Return the lines of the listing below, from the line containing "Open the user avatar account icon" through the line containing "Go to next page", inclusive, reproducing each one without change.

> _PROVIDED INFORMATION_
— Start —
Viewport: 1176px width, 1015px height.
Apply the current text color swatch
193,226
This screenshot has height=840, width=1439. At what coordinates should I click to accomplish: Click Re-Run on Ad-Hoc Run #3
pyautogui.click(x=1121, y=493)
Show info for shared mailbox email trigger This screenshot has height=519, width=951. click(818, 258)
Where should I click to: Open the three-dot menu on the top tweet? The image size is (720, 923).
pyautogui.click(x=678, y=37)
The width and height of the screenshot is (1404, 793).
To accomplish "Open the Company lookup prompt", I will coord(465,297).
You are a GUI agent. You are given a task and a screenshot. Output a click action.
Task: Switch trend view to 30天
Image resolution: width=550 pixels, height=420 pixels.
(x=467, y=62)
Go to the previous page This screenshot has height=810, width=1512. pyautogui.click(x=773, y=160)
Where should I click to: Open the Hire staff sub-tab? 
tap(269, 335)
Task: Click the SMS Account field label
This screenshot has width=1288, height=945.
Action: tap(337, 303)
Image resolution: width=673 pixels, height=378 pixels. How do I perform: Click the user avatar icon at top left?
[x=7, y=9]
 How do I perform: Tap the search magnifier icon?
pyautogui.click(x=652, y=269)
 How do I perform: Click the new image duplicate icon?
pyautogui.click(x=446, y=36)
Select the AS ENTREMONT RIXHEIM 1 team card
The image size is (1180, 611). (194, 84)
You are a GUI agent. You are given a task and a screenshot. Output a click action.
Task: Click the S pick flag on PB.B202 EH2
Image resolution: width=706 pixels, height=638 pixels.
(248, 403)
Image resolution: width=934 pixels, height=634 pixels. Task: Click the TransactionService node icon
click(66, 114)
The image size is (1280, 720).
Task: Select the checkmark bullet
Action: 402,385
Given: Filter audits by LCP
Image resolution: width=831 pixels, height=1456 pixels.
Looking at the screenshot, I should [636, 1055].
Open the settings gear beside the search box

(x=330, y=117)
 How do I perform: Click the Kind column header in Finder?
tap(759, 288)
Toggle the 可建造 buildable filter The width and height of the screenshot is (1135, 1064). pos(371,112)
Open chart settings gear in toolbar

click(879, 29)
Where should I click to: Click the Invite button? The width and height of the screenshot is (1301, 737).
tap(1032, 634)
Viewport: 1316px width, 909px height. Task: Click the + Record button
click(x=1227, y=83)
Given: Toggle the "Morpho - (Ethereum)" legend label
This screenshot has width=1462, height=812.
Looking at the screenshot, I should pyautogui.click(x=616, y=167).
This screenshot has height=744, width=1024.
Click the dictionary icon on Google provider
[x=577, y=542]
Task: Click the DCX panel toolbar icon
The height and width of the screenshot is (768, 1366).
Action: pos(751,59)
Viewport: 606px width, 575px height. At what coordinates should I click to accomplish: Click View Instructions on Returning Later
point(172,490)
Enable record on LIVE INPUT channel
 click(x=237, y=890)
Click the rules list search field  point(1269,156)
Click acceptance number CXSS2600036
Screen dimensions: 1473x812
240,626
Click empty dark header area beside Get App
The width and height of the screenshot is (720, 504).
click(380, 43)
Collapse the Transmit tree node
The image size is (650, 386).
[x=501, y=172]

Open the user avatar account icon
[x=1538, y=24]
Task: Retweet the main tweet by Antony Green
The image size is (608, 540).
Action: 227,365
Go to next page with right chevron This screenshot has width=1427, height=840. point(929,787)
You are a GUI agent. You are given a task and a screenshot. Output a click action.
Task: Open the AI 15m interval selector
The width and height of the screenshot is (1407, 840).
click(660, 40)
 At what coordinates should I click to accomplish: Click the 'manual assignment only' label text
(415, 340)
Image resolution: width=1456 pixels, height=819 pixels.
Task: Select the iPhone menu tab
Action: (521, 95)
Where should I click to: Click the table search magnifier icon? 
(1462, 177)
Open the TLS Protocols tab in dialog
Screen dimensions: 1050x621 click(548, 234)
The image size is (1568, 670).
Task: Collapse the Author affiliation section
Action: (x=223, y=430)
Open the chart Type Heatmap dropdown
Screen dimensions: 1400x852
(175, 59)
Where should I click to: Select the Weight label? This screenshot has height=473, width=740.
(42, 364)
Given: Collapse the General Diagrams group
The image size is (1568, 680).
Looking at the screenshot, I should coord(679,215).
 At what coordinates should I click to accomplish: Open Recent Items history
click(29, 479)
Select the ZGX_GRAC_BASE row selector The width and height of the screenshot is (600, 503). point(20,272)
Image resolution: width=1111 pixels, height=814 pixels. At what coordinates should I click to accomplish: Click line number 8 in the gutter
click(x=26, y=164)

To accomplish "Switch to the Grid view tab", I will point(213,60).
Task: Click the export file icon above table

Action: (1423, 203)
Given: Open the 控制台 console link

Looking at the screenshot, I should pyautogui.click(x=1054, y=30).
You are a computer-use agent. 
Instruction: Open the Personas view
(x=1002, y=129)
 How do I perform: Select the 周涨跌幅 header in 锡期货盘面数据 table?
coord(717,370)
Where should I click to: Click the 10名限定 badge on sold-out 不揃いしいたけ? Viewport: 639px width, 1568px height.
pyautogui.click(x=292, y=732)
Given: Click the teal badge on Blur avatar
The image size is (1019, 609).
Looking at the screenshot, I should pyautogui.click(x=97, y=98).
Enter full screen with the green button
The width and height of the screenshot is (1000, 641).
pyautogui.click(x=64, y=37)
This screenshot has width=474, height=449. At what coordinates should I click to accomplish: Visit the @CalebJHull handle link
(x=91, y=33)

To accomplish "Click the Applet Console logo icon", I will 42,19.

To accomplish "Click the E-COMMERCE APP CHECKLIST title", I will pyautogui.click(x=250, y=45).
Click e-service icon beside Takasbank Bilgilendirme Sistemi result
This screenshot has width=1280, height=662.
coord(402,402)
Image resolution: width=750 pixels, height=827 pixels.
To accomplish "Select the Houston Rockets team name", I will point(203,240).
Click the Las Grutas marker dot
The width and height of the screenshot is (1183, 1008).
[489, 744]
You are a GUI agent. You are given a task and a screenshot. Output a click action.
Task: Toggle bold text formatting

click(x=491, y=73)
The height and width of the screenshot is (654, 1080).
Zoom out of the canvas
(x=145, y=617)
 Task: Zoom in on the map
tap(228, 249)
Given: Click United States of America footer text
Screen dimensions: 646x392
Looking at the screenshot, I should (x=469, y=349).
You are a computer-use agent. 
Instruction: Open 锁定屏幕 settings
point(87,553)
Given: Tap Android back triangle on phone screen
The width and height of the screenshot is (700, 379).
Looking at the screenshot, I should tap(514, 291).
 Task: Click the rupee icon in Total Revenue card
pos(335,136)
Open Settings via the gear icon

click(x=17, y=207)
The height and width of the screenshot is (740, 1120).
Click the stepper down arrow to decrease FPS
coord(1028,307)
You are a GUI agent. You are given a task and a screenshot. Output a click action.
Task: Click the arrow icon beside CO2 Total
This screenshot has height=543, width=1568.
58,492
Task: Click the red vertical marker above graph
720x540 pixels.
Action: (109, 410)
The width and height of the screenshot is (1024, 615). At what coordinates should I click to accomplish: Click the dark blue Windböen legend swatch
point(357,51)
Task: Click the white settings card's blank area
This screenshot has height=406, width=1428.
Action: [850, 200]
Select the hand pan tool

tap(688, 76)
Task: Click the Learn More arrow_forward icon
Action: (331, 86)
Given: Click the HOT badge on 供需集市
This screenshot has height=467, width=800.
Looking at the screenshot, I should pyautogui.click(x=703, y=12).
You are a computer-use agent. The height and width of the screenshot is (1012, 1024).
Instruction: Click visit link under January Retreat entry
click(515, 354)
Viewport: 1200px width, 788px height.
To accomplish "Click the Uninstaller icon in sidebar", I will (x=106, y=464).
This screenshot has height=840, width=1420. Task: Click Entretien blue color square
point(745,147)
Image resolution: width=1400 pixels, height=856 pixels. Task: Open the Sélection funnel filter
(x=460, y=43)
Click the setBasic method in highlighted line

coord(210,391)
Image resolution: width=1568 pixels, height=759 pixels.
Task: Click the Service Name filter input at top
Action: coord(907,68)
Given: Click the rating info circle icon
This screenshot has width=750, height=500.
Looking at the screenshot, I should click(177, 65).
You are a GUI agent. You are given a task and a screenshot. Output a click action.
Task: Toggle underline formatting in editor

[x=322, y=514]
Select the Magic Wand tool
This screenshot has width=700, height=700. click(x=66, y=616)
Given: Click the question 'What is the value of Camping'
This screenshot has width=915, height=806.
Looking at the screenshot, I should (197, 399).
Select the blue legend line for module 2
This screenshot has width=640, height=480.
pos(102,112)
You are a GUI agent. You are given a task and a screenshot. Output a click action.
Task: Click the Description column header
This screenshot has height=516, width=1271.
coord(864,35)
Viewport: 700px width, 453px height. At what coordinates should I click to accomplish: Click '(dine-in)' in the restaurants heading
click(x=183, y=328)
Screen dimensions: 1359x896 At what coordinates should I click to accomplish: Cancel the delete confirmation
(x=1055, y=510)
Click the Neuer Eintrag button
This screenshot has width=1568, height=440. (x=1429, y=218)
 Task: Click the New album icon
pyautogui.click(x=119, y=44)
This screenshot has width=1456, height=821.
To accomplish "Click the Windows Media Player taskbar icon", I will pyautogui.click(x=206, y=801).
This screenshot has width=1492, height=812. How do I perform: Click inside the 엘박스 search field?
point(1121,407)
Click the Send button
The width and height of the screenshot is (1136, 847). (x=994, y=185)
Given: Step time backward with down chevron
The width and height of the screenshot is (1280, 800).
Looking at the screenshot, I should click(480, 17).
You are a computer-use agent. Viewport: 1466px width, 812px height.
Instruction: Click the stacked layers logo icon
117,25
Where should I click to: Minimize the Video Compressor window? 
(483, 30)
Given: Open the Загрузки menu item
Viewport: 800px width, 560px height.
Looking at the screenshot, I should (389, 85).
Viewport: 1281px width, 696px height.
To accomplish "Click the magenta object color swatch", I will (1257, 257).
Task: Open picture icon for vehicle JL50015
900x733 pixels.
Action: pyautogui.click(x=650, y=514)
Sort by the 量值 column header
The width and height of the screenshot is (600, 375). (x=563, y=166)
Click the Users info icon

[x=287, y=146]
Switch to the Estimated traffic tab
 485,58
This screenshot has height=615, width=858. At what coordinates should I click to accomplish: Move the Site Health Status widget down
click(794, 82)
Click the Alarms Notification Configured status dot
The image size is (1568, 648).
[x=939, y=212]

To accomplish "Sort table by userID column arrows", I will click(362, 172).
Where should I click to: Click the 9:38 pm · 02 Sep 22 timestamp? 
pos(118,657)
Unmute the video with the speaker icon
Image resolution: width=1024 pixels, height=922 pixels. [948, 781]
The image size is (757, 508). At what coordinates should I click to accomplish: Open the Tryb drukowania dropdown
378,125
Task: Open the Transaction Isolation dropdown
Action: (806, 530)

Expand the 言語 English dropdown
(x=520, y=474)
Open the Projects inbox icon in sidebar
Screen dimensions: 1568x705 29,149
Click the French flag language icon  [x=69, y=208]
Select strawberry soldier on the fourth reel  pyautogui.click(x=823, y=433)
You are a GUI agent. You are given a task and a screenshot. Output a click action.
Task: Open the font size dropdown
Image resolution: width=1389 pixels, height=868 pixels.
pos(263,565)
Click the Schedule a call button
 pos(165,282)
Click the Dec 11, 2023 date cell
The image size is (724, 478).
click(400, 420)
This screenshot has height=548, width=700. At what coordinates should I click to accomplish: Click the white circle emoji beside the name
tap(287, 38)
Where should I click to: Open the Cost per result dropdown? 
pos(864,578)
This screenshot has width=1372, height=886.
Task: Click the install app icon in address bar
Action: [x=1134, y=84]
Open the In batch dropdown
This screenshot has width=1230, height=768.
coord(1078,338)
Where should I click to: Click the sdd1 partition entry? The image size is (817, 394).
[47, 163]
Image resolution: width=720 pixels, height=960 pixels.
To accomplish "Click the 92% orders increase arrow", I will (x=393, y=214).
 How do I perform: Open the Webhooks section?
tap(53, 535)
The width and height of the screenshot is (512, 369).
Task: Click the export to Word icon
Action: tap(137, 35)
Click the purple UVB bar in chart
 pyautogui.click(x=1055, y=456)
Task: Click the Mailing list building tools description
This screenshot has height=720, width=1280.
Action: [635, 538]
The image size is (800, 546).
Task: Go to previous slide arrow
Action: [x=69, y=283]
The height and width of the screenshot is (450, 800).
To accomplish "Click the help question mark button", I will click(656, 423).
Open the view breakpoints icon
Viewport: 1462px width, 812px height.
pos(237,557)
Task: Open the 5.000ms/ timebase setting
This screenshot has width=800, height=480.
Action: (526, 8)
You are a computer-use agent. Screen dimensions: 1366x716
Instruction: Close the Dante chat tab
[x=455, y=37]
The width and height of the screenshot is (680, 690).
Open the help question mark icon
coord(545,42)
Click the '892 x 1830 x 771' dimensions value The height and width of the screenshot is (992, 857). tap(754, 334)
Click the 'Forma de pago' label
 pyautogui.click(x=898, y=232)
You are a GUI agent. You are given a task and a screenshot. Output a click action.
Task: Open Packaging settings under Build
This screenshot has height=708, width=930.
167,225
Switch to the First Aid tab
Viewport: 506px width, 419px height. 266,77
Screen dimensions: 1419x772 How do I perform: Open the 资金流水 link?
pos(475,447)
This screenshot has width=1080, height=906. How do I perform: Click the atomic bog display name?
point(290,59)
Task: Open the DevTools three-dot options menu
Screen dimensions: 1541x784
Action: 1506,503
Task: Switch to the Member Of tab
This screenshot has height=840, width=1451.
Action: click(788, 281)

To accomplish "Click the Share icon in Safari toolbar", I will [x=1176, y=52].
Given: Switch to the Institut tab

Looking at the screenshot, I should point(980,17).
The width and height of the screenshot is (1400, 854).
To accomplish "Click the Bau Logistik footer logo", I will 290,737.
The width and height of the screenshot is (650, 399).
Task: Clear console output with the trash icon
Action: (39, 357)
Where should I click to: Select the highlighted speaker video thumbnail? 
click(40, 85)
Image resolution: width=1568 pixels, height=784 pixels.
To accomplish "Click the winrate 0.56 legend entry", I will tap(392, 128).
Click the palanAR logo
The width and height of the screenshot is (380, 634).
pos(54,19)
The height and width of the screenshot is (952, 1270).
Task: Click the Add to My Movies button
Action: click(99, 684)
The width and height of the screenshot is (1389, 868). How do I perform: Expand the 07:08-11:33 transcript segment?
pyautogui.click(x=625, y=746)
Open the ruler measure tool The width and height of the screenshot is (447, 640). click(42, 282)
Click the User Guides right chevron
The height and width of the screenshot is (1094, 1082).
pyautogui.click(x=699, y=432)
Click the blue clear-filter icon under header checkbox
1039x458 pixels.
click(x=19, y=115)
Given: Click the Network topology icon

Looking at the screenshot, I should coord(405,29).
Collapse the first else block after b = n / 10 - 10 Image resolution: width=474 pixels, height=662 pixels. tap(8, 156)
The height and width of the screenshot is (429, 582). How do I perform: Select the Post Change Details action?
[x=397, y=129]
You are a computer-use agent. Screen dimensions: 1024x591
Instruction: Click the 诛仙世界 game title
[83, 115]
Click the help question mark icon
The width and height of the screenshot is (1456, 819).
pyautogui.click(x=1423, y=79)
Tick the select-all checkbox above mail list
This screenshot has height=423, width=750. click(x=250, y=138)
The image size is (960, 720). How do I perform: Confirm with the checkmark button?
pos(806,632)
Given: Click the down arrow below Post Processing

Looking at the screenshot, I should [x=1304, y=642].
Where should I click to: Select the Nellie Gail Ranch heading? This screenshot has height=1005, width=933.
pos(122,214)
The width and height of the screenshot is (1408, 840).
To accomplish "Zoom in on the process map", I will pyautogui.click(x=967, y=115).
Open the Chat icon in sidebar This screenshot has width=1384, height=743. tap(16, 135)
— End —
> _RESPONSE BELOW_
Open the user avatar account icon
[x=1538, y=24]
Task: Retweet the main tweet by Antony Green
The image size is (608, 540).
Action: 227,365
Go to next page with right chevron This screenshot has width=1427, height=840. point(929,787)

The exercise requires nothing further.